REALTOR’s “Cooperative Compensation Model” Rule Explained – A Continuation of the Series Covering the Recent NAR Lawsuit Settlements
May 09, 2024 10:34AM ● By Alana BurnsBy Alana Burns – Broker / Owner of Guardian Realty
What is a REALTOR? This may seem like an obvious question but it’s more nuanced than you probably think. When a person has completed all of the the necessary educational requirements, passes the national and state exams, passes thorough background testing, completes a formal application and pays necessary fees, and completes all other requirements imposed by a state’s real estate division, they have the option to become a REALTOR. Every REALTOR is a licensed salesperson, but not every salesperson is a REALTOR. Got it? This may seem confusing because most people use the term “REALTOR” to describe a person who is licensed to sell real estate but that’s actually incorrect.
When licensed salespeople choose to align themselves with the National Association of REALTORS (NAR) it requires them to make an oath to uphold the REALTOR Code of Ethics. This Code of Ethics details standards of practice for those in the real estate industry and the ethical ways we are to conduct business amongst each other in order to protect the interests of the general public. It makes sense of the complicated relationship REALTORs have with one another: cooperating with the competition could get dirty when money is on the line, so these rules help guide professional standards that keep those competing relationships in balance. According to NAR, “The Code ensures that consumers are served by requiring REALTORS to cooperate with each other in furthering clients’
best interests.”
Article 3 of the Code of Ethics details the standard that Listing Agents (the agents who list homes or properties for sale on the area Multiple Listing Service (MLS)) are responsible for negotiating the commission charges that the seller is willing to pay for the services of BOTH the listing agent and the buyer’s agent in an eventual sale.
Local REALTOR Associations charge fees from all REALTOR members to provide platforms (MLS’) for listing those properties for sale. These local search engines are used by area REALTORS to search for properties for their clients. They also store sales data that is used to research property values by other agents, assessors, and appraisers. These associations may also choose to share their active sales information with large websites such as Realtor.com, Zillow, Trulia, RedFin, etc. so that members of the general public can access information about available listings at their fingertips as well. Local associations and MLS’ are what bind area REALTORS together.
Once a listing agent has signed a contract with a seller to list their property for sale they upload photos and property details into the MLS. One of the fields of information that is required to be input is the “Buyers Agent Commission” information. This communication of what a seller is willing to pay a buyer’s agent in the event they bring their buyer clients to “the table” and close a deal has been required information since 1999. Realtors could be reprimanded or issued hefty fines by their area association of REALTORS if no commission offering was made or posted on their listings. This specific data entry requirement was reason for great dispute in the recent lawsuit settlements in the real estate industry here in the US.
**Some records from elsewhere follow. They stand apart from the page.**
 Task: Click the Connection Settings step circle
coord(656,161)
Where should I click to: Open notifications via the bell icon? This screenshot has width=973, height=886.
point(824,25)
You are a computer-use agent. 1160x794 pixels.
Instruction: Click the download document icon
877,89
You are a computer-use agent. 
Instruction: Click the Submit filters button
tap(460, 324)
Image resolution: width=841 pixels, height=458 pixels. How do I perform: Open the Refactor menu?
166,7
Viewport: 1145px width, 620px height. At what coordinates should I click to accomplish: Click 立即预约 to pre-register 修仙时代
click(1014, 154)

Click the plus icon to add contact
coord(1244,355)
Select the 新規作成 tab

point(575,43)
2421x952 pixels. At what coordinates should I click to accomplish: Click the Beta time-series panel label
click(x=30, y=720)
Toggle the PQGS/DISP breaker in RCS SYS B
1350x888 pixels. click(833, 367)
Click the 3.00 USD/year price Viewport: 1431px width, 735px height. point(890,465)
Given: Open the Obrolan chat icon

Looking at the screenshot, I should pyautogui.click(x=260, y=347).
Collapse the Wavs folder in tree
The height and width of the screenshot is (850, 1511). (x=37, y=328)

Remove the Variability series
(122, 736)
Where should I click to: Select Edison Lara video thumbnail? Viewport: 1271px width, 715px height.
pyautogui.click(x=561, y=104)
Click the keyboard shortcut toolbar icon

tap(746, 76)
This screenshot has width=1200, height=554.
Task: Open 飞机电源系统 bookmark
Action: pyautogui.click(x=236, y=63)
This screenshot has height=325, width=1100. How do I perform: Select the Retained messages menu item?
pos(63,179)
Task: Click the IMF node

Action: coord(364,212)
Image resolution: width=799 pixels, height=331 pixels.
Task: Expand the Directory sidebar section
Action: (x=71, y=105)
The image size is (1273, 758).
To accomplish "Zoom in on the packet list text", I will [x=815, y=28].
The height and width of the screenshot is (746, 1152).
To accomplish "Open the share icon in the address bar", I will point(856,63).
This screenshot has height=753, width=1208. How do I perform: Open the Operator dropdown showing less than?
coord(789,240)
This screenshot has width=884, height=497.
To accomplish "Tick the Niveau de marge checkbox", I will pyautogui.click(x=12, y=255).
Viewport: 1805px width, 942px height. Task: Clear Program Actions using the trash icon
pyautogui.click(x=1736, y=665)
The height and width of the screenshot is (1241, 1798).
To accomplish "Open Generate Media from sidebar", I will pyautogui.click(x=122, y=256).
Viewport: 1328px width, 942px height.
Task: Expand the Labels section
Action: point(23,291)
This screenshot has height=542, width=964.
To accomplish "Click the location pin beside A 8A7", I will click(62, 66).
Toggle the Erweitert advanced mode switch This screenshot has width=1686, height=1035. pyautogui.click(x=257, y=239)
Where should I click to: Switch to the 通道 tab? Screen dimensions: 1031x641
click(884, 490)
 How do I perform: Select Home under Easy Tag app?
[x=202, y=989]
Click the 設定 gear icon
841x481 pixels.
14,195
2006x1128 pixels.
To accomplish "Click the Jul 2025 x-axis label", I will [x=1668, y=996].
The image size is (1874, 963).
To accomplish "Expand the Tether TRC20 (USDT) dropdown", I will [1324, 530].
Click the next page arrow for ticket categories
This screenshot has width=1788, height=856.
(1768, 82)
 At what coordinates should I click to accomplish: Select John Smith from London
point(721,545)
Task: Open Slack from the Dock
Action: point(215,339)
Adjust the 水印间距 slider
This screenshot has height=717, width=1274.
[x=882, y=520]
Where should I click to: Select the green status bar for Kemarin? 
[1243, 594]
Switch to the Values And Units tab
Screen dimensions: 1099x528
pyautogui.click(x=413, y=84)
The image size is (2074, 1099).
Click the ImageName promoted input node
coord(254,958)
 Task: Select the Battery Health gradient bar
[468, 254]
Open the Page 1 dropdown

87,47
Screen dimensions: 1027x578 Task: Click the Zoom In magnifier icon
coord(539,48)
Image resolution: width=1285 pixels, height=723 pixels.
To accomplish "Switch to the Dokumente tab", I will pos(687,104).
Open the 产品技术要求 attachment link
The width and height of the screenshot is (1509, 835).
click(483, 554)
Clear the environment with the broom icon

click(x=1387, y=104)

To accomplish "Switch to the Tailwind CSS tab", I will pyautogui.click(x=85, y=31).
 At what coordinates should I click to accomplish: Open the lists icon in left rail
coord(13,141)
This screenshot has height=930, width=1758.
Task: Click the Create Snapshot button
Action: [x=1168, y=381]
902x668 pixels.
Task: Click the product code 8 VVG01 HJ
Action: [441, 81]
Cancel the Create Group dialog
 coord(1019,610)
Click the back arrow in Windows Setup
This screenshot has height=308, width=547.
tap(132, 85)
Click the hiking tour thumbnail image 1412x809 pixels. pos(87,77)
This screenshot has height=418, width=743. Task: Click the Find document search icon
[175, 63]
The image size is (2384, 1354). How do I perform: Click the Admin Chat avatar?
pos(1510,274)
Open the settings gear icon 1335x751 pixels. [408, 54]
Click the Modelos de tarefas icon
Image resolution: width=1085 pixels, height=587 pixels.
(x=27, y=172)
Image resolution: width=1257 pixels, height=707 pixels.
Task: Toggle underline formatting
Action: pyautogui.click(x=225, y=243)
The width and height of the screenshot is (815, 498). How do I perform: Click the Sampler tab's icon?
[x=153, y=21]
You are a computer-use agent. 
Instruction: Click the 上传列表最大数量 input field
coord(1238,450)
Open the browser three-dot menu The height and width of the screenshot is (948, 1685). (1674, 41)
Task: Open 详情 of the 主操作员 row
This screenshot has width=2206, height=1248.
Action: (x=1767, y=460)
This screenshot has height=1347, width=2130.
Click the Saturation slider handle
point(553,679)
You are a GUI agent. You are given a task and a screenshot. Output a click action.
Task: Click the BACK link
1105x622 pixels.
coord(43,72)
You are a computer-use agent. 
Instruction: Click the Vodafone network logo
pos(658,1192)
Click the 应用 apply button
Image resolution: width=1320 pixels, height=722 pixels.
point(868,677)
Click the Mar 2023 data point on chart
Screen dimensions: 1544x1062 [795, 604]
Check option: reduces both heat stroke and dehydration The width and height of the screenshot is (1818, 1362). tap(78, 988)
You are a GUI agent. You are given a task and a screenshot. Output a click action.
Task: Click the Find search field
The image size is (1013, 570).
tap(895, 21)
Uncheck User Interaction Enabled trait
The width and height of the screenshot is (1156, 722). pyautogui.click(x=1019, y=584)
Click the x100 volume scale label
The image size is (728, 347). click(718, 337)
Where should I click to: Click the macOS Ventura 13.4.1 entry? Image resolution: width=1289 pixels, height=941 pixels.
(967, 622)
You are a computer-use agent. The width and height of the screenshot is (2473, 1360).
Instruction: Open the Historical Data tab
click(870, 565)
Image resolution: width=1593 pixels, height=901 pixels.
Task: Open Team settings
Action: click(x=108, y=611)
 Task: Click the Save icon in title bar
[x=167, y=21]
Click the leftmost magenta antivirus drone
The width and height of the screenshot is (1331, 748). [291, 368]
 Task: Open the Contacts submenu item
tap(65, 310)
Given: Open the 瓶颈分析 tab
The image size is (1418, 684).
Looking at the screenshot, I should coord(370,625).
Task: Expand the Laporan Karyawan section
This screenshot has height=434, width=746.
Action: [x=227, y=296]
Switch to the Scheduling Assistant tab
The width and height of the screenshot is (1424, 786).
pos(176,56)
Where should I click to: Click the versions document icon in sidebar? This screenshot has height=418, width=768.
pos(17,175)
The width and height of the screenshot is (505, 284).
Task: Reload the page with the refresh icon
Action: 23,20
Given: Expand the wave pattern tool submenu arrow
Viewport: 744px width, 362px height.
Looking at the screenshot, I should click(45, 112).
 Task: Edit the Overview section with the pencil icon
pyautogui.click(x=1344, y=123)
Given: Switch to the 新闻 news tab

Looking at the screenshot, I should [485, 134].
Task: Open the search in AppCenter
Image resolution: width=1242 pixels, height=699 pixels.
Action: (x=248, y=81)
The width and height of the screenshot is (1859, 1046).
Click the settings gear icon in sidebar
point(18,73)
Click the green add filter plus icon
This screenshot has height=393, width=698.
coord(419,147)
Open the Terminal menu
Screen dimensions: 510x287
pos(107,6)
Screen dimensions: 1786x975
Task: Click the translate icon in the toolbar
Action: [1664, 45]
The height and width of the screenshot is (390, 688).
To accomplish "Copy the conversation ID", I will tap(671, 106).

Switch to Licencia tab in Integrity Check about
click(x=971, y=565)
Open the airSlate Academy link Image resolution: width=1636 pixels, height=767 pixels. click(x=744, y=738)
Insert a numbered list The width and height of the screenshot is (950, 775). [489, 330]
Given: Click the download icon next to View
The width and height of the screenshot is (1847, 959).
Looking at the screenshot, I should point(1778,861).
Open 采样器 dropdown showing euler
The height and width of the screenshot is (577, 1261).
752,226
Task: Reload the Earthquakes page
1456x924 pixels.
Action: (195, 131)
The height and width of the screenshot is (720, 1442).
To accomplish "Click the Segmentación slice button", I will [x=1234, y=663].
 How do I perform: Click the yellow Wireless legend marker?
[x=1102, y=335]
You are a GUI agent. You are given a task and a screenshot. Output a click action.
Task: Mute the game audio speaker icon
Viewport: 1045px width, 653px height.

As a condition of the lawsuit settlements, REALTORS will no longer be allowed to post the compensation being offered by a seller to a buyer’s agent in any MLS, in any way. These offers of compensation will need to be communicated between agents through different means other than the MLS after this change goes into effect in mid-July 2024.
To be clear, a seller can still offer to compensate a buyer’s agent for bringing their buyer clients to “the table;” and they would be wise to do so. In a world where many buyers are struggling to come up with enough money to put down on a loan, lender fees for obtaining the loan, inspections, and money to go towards closing costs, most people simply cannot afford to pay for an agent to represent them. So, what if someone can’t afford to pay for their own agency representation but they have signed a contract with a REALTOR to help them search for a home? The buyers may instruct their agents to omit homes from their home search if a seller isn’t willing to pay for their agent’s services, based on their inability to afford the additional charge.
In order to be competitive in the marketplace, as REALTORS, we still believe there is great value in offering compensation to buyer’s agents because ultimately, buyers and sellers both want to feel safe and as though their interests are being protected in the biggest transaction of their lives. Sellers who want the most buyers possible looking at purchasing their property will be incentivized to broaden the appeal they have to the available buyer pool (potentially raising the purchase price due to possible competing offers) by offering to pay the buyer’s agent at closing.